Sales of hand sanitizers have skyrocketed since the start of the outbreak of the novel coronavirus in Wuhan, the fifth biggest city in China, late last year.
Supermarket shelves have been stripped bare of hand sanitizers. The North America hand sanitizer market alone is expected to grow at a considerable rate and account for a market value of US$2.08 billion at the end of 2025.
Washing with warm water and soap remains the gold standard for hand hygiene and preventing the spread of infectious diseases, such as COVID-19. Washing with warm water (not cold water) and soap removes oils from hands that can harbour microbes.
With all that a child does in a day, it can be tricky to make sure their hands are clean. But making it habitual, and making it fun, can reinforce a positive routine that can last a lifetime. Sing, set a timer, make it a game – there’s plenty of fun to be found in #handwashing! pic.twitter.com/VwOyg5N4LK
— UNICEF New Zealand (@UNICEFNZ) May 10, 2020
Hand sanitizers can also protect against disease-causing microbes, especially in situations when soap and water is not available. Hand sanitizers come in gel, liquid, spray-on and wipes.
In the US, the Trump Administration’s Therapeutic Goods Administration (TGA) relaxed regulations on the manufacture of medical-grade (or therapeutic) hand sanitizer to allow businesses, including boutique wineries, breweries and distilleries to produce alcohol to make medical-grade hand sanitizer without TGA approval or notification. These businesses have to follow recipes developed by the World Health Organization (WHO) resulting in formulations containing 80% ethanol or 75% isopropyl alcohol, both effective against the COVID-19 virus.
However, the requirement to follow the WHO formulations does not apply to common hand sanitizers found in the same shops.
Products that are for personal or domestic use, with no claims of effectiveness against viruses and use low-risk ingredients, are categorised as cosmetics.
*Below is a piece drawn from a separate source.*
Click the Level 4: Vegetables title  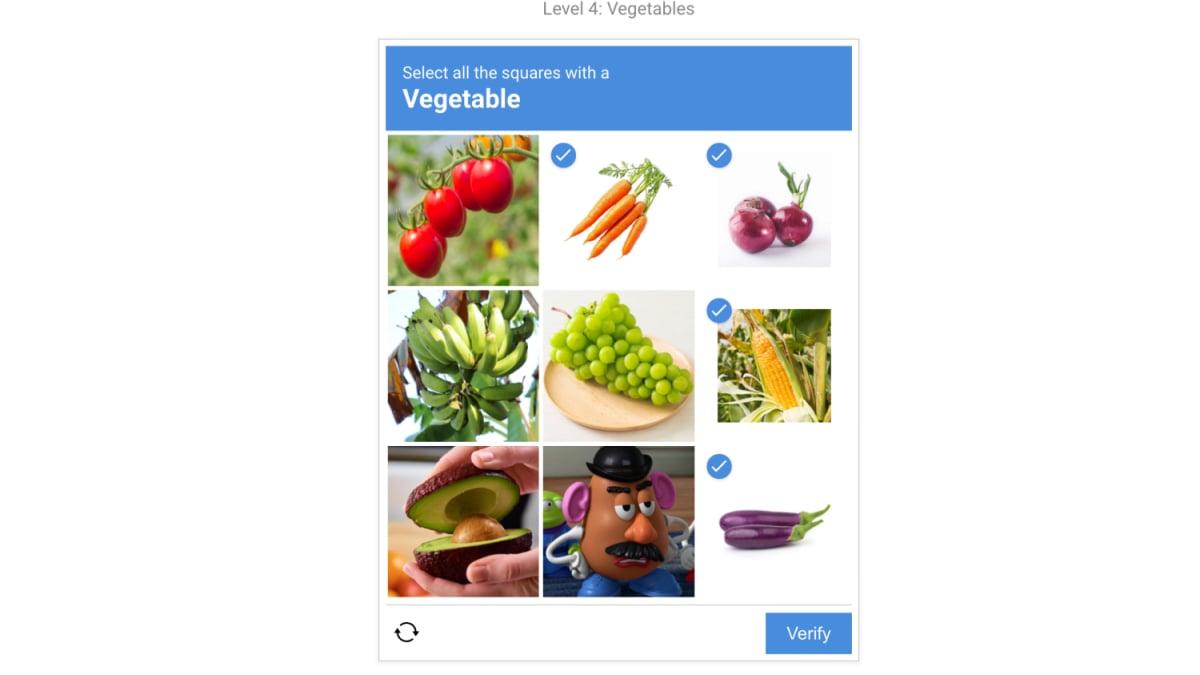click(619, 9)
Cosmetic hand sanitizers are not required to contain the requisite percentage of alcohol to be effective against the COVID-19 virus.
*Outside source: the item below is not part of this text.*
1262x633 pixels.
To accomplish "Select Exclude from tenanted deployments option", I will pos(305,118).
Dr Marco Rizzi, from the University of Western Australia Law School, Professor Jeannie Paterson of University of Melbourne, Professor Elise Bant and researcher Alex Jane from the University of Melbourne are all working together to highlight the dangers.
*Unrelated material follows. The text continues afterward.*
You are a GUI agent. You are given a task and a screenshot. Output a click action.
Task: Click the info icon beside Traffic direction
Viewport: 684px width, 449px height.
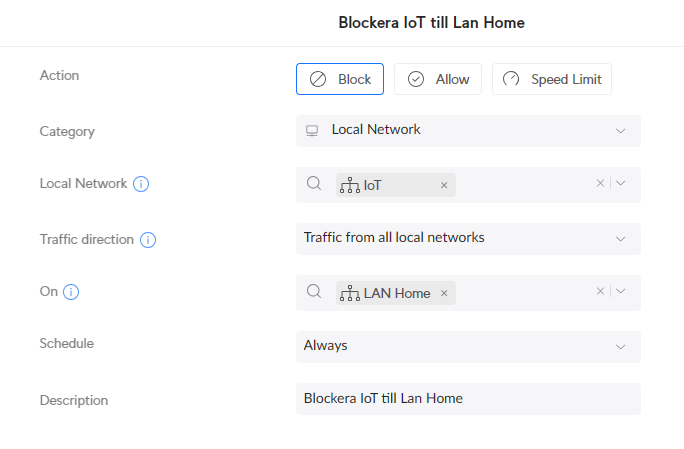pos(148,240)
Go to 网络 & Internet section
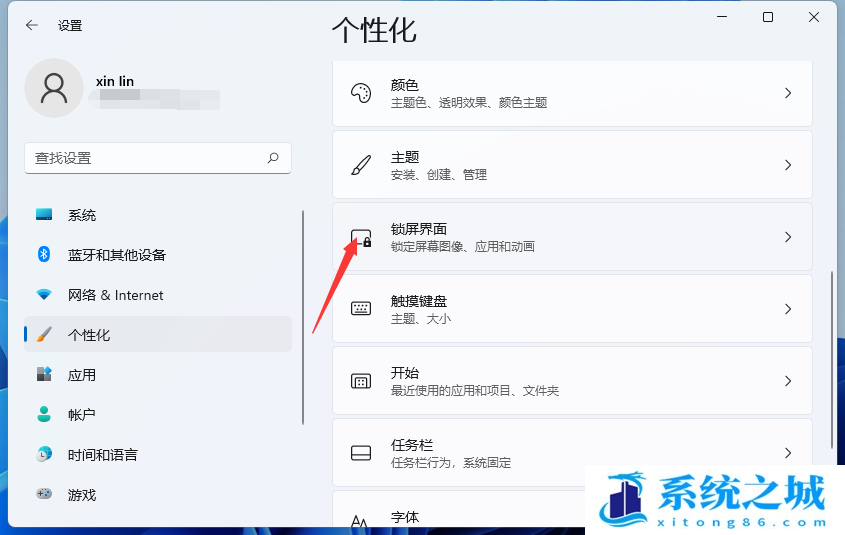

Dr Rizzi told Medical Express that given the current high demand for hand sanitizers, consumer knowledge of the distinction between ‘cosmetic’ and ‘therapeutic’ sanitizers was crucial.
“We’ve expressed concerns about some sanitizers’ effectiveness against COVID-19, and the fact that some may kill germs but not necessarily viruses – this information isn’t always clear,” Dr Rizzi said.
“It is also unclear whether cosmetic sanitizers have the requisite percentage of alcohol to effectively protect against COVID-19. While these brands are required to label their products with their ingredients, it is not required that the percentage of alcohol used is included.
“This includes many popular brands that claim effectiveness against 99.9% of germs, however these germs may not include viruses like COVID-19.”
The best and most consistent way of preventing the spread of the coronavirus – and reducing your risk of contracting it – remains washing your hands with soap and water as a first choice, and avoiding touching your face as much as possible.